On reactions to pupils getting tested, Prodromou said tests were the only defence for schools so that they do not become virus hotspots.

He also urged people “set aside some perceptions and philosophies,” referring to anti-vaxxers and those citing conspiracy theories. The education ministry, he said, had held seminars for parents associations months ago while material was distributed in schools about coronavirus.

Prodromou also raised the issue of exams and said that the ministry was receiving many questions from pupils, teachers, and parents about what will happen. “If we do not go to schools, how can we talk about exams?” he asked.

He added that if people disagreeing with the testing want their children to not go to school, “they are free to do so but they should not come a few weeks later and cite this absence to declare inability to participate in the exams.”
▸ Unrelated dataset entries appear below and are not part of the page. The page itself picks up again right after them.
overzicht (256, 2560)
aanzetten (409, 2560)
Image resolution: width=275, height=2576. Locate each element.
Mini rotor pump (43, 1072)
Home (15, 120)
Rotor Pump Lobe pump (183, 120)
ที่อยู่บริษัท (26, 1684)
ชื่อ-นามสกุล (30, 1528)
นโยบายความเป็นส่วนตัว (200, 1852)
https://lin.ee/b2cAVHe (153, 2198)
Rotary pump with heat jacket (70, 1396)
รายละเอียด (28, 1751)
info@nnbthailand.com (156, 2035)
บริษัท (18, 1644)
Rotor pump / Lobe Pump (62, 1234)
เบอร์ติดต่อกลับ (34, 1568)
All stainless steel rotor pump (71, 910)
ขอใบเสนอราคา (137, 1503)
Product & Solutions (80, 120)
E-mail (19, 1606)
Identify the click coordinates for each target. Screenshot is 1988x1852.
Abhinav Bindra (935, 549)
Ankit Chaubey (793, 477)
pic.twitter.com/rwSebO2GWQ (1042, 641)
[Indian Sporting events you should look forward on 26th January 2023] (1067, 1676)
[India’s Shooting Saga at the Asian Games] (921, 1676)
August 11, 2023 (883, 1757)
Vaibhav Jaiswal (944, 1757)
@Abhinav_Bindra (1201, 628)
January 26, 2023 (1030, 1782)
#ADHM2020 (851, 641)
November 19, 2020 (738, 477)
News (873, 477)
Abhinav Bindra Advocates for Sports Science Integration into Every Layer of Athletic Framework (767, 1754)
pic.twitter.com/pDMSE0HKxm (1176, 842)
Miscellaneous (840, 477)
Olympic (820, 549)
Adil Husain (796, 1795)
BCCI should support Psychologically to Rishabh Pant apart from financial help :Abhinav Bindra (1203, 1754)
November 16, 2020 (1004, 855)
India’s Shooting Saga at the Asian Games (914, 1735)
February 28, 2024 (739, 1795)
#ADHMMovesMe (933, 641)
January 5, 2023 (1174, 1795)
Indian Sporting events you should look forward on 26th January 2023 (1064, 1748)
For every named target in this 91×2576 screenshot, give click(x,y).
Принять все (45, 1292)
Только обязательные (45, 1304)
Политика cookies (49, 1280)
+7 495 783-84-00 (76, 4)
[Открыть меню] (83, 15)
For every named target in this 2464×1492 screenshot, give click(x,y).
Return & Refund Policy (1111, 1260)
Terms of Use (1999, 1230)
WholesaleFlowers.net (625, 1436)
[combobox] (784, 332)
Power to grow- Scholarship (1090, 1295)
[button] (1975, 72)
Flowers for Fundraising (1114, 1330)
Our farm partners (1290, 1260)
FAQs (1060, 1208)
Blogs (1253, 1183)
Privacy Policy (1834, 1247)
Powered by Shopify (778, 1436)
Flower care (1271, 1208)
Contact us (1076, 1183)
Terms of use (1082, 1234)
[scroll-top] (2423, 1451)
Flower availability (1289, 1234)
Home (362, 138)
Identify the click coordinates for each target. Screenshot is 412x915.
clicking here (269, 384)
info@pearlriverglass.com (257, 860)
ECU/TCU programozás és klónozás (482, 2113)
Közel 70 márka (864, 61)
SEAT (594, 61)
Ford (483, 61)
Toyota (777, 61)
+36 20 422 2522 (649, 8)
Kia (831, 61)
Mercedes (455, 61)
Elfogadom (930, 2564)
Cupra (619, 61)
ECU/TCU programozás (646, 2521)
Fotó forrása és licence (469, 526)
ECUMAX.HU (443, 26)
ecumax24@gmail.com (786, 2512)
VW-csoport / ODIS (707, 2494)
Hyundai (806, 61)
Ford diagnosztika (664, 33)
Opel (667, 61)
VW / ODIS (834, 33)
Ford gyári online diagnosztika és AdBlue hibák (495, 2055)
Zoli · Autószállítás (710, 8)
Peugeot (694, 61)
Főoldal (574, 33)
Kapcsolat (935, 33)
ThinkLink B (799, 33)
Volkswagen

Some parents also complained of discrimination after reports that children of people working at the American embassy were exempt from testing. “American embassy children will get tested according to the same rules and procedures as all other children attending schools in Cyprus,” an embassy source told the Cyprus Mail on Friday.

Another parent raised the issue of failure on behalf of the ministry in monitoring the teachers who do not wear masks around the children. “My daughter tested positive because a teacher in the class in very close proximity to the kids was not wearing a mask,” she told the Cyprus Mail. She added that four children got the virus and all the class, their families and close contacts must now isolate because of this.  The education ministry was not immediately available to comment on this.